◆ TEXTO FUENTE

Permítaseme disentir de esta valoración de la empatía. La empatía suele ser un pésimo criterio para elaborar juicios objetivos sobre conflictos personales y sociales y, si bien como capacidad humana es constitutiva de nuestra forma de ser, abandonarnos a ella a la hora de elaborar los criterios de conducta es una muy mala idea. Vamos, que la empatía ni de lejos puede sustituir a un criterio racional y reflexivo de actuar y que, en muchas ocasiones, no hace sino emborronar y confundir al agente moral y hundirle en el charco viscoso de lo emocional.

Se confirma no bien constatamos una propiedad inseparable de la imaginación empática: la de que es fácil y natural con los que nos son próximos (familiares, vecinos) o con los que sentimos que son similares a nosotros mismos por su condición (sexo, grupo, profesión, clase), mientras que más allá nos es muy difícil. Por lo que la empatía puede muchas veces apartarnos del camino de la reflexión objetiva y desembocar en ratificar nuestros prejuicios. Baste ver lo que sucede entre los vascos por mor de la amplia simpatía social que generó la violencia terrorista etarra: que si bien hay quien empatiza con las víctimas, no pocos empatizan con los victimarios (aunque no lo pregonen), con lo que terminamos como sociedad en un incómodo empate. Si utilizásemos el juicio reflexivo, en cambio, la charca emocional se sortearía.

◆ LÍNEAS PROPORCIONADAS
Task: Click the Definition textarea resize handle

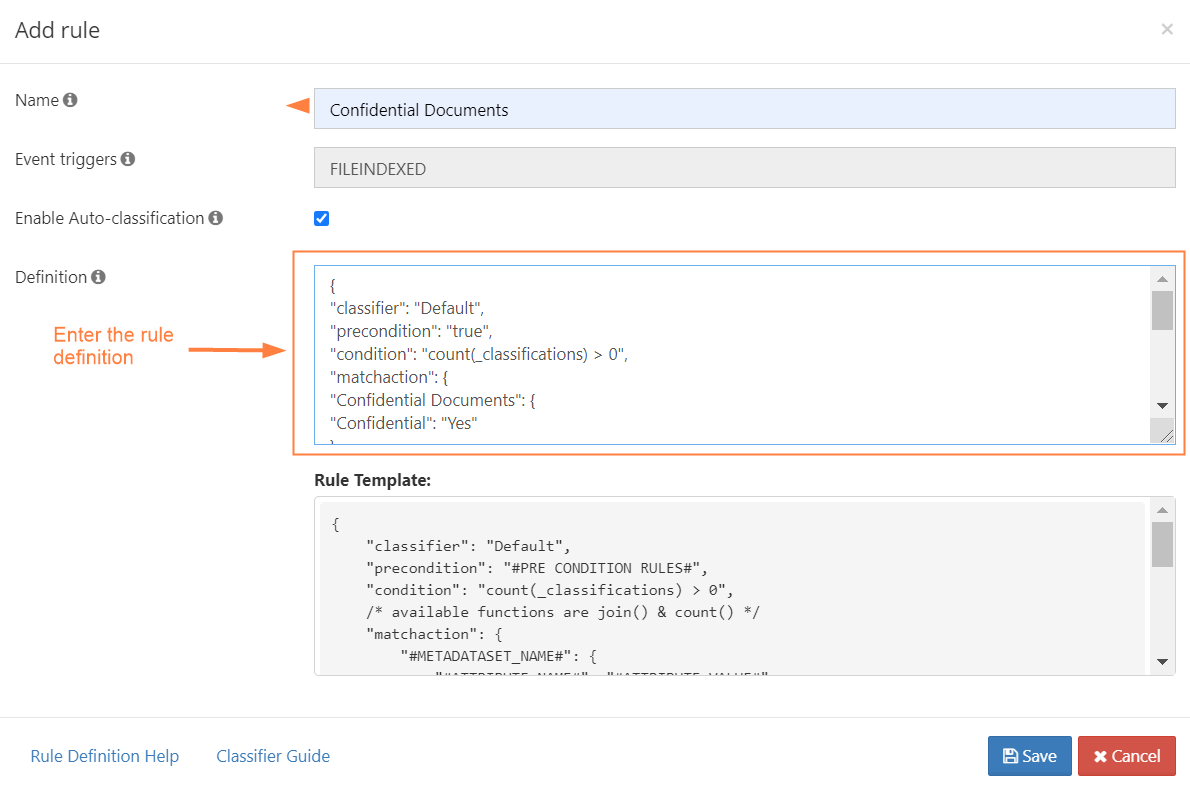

* * *

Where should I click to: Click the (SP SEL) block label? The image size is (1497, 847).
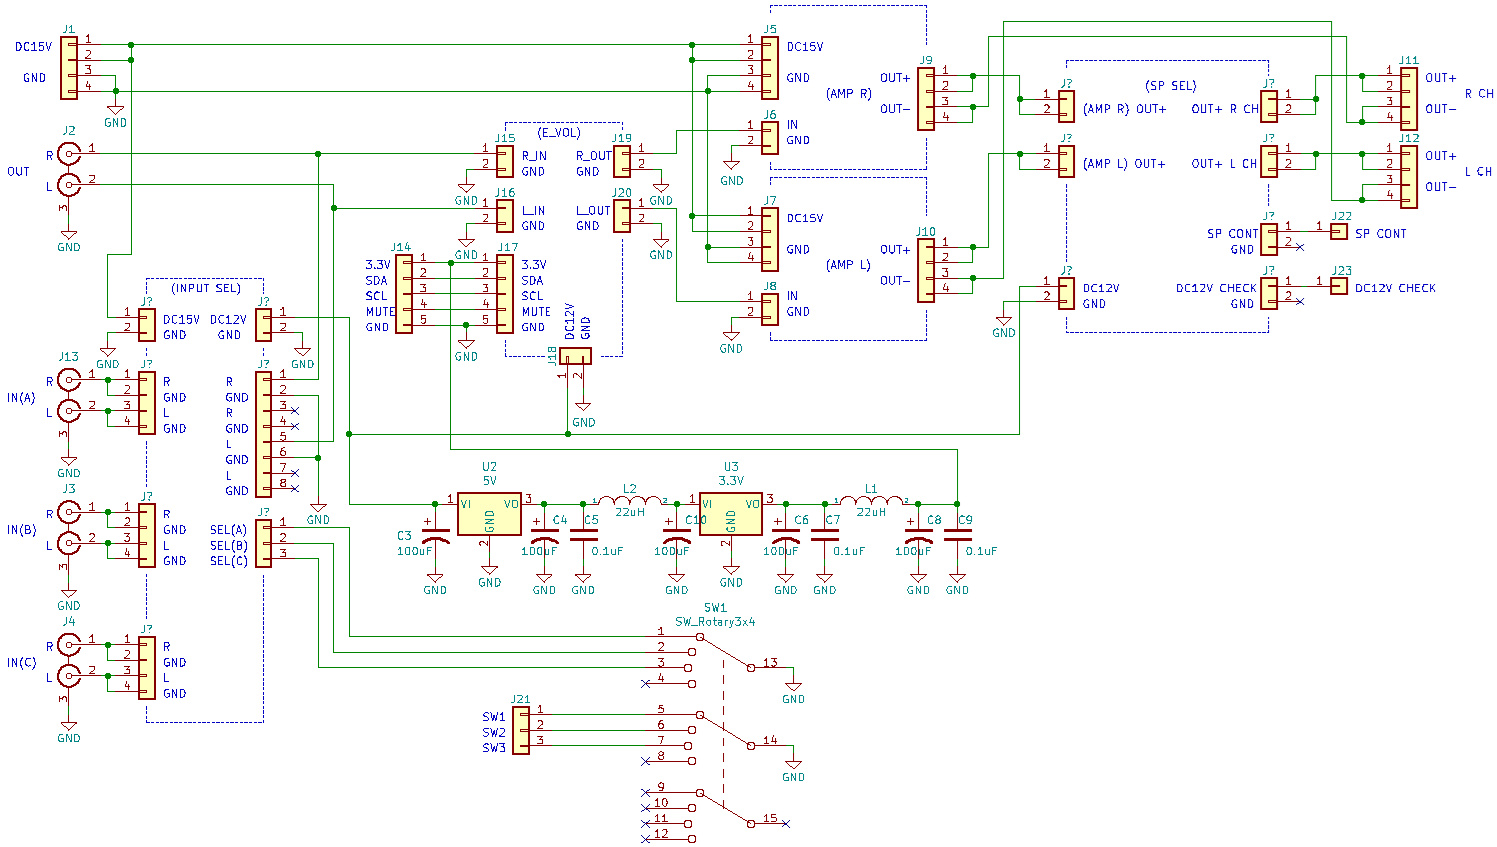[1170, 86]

◆ ACTIVIDAD 1
Transcribe del texto sobre la empatía el fragmento que empieza con las palabras "Se confirma no" y termina con "emocional se sortearía.".
◆ ACTIVIDAD 2
Escribe la continuación del texto sobre la empatía a partir de su última oración.

◆ RESPUESTA ESCRITA 1
Se confirma no bien constatamos una propiedad inseparable de la imaginación empática: la de que es fácil y natural con los que nos son próximos (familiares, vecinos) o con los que sentimos que son similares a nosotros mismos por su condición (sexo, grupo, profesión, clase), mientras que más allá nos es muy difícil. Por lo que la empatía puede muchas veces apartarnos del camino de la reflexión objetiva y desembocar en ratificar nuestros prejuicios. Baste ver lo que sucede entre los vascos por mor de la amplia simpatía social que generó la violencia terrorista etarra: que si bien hay quien empatiza con las víctimas, no pocos empatizan con los victimarios (aunque no lo pregonen), con lo que terminamos como sociedad en un incómodo empate. Si utilizásemos el juicio reflexivo, en cambio, la charca emocional se sortearía.

◆ RESPUESTA ESCRITA 2
Pero es que hay más. Por mucho que se proclame la empatía como virtud moral universal y abierta en todas direcciones, lo cierto es que en la realidad no empatizamos con todas las partes de un conflicto social, sino normalmente sólo con una. A todos nos sucede sentir empatía con las víctimas, las mujeres maltratadas, los inmigrantes que se ahogan en la mar, los niños abusados. Pero no se nos ocurre siquiera ponernos en las emociones que siente el abusador, el tirano, el marido maltratador o el obrero blanco que pierde su trabajo por mor de la inmigración. ¿Cómo así? Sencillamente, creo, porque con carácter previo al ejercicio de empatía se produce en nosotros un juicio moral intuitivo acerca de los méritos de cada parte de manera que cuando empatizamos con alguien es porque previamente lo hemos juzgado digno de ello. Y a los que consideramos indignos, ahí les den empatía, nadie se pone en sus emociones porque no se les juzga merecedores de ello. Vamos, que no es la empatía la que funda el juicio, sino al revés.

El carácter predeterminado y parcial del ejercicio empático se pone crudamente de manifiesto cuando lo proclaman nuestros hodiernos clérigos. Véanlo si no en el ejemplo ‘catalán’ que antes citábamos: se nos exhorta a ser empáticos con los catalanes nacionalistas, pero no se nos pide lo mismo con los catalanes antinacionalistas, ni con los españoles de esta u otra clase. En el fondo, así, la verdadera cuestión es con quién somos empáticos y con quién ni nos acordamos de su existencia. Y, sobre todo,» quién lo decide. Que es el dueño del relato, claro. Con lo cual se trata en el fondo de la habilidad que cada estratega opinativo despliegue para hacerse con el argumento de la empatía antes de que otro estratega lo haga. El primero que llegue se queda con el valioso trofeo de la empatía y deja para los otros la posición desairada del frío y mezquino racionalista egoísta.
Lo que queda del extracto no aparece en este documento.